» ASSIGNMENT
Please copy exactly the lines that begin with the one containing "Open the Sample Book 1.1 artifact link" and end with the last line of the entries.

(RECORDS)

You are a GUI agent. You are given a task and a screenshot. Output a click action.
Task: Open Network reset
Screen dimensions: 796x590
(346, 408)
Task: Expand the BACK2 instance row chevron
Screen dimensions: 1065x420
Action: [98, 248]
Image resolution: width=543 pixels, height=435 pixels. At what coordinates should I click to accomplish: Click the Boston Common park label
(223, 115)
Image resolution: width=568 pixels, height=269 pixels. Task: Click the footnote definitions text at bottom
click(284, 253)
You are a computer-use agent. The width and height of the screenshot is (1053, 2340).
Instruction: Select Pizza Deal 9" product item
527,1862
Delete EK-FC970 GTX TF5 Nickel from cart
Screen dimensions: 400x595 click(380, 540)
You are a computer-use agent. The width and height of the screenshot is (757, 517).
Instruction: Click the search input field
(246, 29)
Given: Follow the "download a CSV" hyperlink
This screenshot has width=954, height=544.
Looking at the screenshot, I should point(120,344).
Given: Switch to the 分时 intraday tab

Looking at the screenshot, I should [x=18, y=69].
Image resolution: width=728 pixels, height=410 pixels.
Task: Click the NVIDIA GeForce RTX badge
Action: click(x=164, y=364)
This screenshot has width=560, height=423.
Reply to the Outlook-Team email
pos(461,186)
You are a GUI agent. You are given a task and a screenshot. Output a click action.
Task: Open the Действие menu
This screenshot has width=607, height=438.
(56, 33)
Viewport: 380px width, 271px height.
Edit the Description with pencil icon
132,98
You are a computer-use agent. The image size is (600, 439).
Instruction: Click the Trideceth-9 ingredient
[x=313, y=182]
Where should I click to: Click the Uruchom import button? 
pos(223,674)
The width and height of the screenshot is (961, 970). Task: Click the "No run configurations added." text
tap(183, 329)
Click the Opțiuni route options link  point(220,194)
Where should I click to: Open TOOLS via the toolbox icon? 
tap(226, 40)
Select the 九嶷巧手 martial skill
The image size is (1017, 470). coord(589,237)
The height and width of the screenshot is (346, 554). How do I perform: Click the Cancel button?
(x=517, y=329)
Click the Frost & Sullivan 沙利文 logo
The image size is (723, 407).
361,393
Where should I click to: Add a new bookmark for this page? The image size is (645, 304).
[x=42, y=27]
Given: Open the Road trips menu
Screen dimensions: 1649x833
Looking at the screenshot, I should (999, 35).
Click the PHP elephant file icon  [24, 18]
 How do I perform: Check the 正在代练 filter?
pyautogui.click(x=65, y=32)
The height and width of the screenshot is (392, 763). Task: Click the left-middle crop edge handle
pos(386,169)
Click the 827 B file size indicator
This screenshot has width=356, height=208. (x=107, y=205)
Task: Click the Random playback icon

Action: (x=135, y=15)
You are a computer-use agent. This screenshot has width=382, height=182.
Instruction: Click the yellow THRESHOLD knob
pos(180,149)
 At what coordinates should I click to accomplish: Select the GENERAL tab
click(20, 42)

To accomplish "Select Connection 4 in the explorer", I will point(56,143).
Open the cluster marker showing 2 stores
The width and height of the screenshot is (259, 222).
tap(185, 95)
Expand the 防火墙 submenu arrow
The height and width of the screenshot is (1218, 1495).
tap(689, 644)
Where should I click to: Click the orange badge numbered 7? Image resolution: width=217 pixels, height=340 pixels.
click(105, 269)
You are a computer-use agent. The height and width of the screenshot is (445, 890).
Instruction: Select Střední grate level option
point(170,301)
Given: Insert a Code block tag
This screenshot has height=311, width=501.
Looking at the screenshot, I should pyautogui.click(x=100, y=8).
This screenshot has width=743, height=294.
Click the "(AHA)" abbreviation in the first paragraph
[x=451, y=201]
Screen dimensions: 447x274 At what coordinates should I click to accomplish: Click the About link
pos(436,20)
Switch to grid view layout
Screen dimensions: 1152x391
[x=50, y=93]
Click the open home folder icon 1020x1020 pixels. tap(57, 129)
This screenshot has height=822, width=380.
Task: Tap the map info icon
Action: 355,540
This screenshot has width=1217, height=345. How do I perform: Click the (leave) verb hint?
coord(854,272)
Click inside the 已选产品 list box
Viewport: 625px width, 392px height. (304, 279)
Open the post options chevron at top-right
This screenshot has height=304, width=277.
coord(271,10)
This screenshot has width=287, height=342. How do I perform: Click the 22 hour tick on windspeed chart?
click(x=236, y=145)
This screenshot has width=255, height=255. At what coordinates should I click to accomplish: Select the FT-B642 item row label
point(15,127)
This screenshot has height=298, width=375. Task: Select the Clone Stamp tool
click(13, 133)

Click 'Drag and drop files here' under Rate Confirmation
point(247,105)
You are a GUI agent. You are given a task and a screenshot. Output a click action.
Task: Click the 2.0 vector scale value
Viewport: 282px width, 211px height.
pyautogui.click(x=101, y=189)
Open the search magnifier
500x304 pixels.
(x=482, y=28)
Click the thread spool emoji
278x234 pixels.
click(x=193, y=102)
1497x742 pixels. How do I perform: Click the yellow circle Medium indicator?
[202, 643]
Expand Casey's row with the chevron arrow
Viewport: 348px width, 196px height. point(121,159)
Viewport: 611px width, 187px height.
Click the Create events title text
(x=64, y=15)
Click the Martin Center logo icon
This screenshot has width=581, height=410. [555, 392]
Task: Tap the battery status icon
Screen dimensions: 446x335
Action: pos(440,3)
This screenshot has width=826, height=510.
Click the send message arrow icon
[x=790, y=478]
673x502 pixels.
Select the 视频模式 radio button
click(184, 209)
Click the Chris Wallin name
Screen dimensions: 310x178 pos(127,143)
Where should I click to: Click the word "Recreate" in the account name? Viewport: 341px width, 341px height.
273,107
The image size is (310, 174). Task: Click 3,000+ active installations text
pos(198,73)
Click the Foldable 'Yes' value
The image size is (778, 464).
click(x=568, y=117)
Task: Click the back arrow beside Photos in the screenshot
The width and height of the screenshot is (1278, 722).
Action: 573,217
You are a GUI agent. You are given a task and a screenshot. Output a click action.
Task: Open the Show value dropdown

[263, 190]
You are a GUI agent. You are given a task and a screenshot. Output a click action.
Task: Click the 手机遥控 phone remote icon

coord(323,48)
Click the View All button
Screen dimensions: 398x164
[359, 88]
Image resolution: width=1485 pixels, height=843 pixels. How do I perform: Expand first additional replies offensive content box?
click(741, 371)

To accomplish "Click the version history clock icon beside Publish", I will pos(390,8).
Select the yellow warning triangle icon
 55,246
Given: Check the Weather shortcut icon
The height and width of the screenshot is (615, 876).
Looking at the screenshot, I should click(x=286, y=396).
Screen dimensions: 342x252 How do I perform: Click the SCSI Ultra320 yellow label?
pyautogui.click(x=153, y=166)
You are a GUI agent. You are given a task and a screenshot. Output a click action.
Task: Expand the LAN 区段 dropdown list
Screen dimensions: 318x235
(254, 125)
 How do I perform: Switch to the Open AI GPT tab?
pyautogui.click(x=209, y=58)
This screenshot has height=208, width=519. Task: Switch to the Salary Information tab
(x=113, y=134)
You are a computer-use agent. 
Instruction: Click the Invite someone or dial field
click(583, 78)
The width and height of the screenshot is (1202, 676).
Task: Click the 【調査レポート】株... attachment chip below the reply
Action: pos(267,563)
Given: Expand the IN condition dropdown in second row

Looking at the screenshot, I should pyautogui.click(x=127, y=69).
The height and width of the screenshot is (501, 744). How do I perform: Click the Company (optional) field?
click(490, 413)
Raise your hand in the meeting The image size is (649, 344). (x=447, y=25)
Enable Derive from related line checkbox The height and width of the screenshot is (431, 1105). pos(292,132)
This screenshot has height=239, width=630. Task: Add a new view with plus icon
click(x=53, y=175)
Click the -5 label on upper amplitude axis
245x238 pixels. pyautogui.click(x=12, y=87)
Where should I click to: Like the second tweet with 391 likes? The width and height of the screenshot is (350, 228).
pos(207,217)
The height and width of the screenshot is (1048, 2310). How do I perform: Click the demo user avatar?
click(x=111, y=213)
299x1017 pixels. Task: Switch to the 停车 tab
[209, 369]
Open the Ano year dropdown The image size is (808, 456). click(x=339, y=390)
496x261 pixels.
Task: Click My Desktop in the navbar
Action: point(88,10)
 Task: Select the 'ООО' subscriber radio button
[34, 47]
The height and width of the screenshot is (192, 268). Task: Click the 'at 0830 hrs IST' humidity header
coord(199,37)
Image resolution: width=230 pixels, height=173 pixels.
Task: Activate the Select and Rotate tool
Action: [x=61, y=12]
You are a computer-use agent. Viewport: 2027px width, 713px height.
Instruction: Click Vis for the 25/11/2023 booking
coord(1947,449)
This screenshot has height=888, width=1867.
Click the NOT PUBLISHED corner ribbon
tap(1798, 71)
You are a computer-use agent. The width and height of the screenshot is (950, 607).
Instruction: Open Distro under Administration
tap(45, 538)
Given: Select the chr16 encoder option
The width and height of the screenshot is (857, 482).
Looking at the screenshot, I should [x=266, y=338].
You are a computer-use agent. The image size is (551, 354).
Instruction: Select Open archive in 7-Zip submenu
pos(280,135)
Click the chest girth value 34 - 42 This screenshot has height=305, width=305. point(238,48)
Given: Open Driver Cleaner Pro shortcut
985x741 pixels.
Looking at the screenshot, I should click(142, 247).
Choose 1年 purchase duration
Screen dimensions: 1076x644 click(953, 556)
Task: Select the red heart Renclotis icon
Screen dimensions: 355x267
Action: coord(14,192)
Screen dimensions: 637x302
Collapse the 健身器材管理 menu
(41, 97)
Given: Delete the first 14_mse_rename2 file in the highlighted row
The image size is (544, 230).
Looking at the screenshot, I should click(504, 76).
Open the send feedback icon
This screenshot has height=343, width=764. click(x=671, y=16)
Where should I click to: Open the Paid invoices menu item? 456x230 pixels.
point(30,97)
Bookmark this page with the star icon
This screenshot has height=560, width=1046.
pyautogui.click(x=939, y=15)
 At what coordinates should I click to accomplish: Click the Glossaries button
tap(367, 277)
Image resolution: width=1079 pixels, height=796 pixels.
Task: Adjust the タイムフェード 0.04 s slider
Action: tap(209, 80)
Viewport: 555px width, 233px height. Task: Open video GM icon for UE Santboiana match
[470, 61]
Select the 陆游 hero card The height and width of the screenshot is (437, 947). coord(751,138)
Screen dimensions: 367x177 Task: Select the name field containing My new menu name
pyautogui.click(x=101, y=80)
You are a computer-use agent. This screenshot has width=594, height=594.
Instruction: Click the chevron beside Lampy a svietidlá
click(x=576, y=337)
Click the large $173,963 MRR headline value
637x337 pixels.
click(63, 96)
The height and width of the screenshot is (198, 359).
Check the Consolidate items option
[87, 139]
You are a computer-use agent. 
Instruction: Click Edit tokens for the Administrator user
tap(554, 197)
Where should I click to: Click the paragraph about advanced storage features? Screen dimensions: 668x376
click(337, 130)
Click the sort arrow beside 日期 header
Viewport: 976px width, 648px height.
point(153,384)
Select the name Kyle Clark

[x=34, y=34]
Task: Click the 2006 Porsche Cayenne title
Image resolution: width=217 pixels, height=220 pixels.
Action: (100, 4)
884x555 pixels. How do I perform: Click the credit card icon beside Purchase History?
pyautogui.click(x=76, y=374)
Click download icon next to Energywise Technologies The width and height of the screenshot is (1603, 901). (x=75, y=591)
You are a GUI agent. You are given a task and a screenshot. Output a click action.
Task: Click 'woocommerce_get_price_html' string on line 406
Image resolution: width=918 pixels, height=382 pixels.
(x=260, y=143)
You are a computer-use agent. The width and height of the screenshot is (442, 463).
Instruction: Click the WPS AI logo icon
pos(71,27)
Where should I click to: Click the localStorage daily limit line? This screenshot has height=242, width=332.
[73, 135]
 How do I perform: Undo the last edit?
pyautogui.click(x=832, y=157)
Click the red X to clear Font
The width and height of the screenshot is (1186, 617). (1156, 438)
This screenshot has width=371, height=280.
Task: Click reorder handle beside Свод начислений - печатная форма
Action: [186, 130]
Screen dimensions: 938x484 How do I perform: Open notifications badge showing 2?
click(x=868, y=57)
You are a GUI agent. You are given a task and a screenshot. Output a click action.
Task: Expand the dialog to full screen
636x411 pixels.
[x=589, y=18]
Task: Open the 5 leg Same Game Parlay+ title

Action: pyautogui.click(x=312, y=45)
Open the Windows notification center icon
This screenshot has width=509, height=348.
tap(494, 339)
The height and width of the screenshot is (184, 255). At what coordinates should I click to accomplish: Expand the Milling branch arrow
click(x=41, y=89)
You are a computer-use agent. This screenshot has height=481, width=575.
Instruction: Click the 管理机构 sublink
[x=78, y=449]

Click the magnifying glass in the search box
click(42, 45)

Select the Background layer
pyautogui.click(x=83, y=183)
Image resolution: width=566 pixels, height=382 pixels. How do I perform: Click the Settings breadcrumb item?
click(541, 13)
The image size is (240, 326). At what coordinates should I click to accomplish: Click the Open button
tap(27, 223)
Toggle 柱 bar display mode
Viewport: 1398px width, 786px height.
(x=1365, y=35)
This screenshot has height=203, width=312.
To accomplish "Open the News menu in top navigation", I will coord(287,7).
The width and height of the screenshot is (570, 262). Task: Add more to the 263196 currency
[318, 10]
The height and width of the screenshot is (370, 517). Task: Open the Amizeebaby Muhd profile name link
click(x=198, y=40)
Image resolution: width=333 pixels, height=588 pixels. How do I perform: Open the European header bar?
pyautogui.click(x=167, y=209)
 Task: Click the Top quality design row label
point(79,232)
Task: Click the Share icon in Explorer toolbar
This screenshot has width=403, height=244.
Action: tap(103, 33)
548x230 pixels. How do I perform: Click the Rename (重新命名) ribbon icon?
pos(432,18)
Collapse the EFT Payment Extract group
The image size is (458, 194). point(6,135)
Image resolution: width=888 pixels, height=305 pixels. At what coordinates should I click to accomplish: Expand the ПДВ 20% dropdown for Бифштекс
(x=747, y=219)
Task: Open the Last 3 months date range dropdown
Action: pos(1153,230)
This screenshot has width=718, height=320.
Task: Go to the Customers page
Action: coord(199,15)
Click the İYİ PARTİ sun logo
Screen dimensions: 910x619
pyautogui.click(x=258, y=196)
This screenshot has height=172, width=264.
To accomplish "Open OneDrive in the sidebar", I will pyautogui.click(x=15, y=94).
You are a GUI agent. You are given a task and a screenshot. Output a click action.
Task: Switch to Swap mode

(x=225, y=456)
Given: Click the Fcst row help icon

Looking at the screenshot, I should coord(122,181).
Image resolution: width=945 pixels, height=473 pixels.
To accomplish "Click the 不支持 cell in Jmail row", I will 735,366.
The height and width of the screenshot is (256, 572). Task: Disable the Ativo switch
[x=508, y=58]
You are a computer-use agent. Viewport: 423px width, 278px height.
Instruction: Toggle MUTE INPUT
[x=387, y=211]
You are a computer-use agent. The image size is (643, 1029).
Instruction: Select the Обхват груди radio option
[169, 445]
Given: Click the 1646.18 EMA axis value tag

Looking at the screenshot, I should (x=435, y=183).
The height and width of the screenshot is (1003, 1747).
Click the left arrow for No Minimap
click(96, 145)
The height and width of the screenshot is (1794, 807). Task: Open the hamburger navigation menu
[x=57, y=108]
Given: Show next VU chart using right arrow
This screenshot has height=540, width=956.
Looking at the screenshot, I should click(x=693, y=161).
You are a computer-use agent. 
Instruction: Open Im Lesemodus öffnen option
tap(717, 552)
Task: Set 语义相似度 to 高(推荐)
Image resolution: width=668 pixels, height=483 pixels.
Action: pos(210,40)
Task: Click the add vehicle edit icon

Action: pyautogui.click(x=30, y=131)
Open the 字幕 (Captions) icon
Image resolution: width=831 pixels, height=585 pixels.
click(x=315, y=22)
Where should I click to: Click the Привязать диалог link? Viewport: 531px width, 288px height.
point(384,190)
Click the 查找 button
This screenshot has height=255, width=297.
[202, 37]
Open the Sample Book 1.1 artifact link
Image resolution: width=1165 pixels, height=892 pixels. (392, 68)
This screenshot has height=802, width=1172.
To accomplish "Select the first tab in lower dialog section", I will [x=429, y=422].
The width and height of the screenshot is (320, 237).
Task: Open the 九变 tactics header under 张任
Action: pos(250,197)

(End RECORDS)

» ANSWER AREA
Open the Sample Book 1.1 artifact link
Image resolution: width=1165 pixels, height=892 pixels. (392, 68)
This screenshot has height=802, width=1172.
To accomplish "Select the first tab in lower dialog section", I will [x=429, y=422].
The width and height of the screenshot is (320, 237).
Task: Open the 九变 tactics header under 张任
Action: pos(250,197)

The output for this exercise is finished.